А может он просто увидел, как за моей спиной подозрительно сощурился мой верный рыцарь печального образа… В смысле, Елизаров заинтересованно прислушивался к нашему разговору, вот.
– Белоярцева ты… – Григорьев честно попытался подобрать слова. Не смог. И буркнул, обиженно, вырвавшись из моей хватки. – Да ну тебя, бешеная какая-то. Чтоб я еще раз с долбанутыми на всю голову девицами связался...
– Тебе добавить? – вежливо поинтересовалась я. Ну как вежливо…
Судя по вздрогнувшему Димону, наверно, с похожей интонацией прапорщик в армии командует. Не знаю, не проверяла, честно.

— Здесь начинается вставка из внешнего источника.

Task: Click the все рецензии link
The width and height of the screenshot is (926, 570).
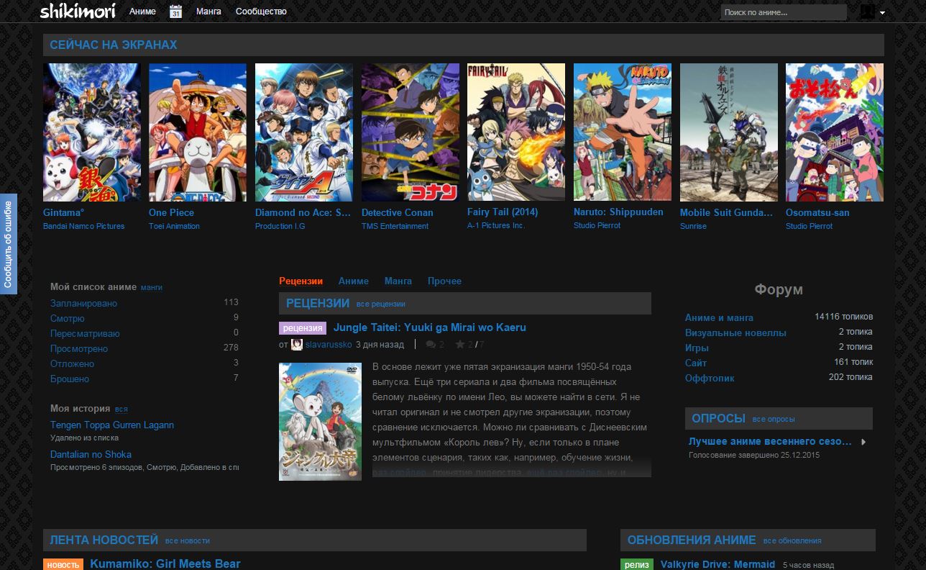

– Не знай я тебя так хорошо, подумал бы что ты влюбилась, – задумчиво протянул Елизаров, незаметно оттеснив меня в сторону выхода. И протянул мне что-то, невозмутимо заметив. – Держи. Кажется, это твое.
Я недоуменно моргнула, опустив взгляд. И только вздохнула, рассматривая все, что осталось от капюшона моей любимой кофты. Засунула несчастный клочок в карман и выдала, гордо задрав нос:
– Я? Влюбилась?! В этого идиота?! Фу, Костян. Я думала, ты лучшего обо мне мнения!
А вот о том, что друг попал не в бровь, а в глаз, но ошибся с объектом, я все-таки промолчу. На всякий, так сказать, случай!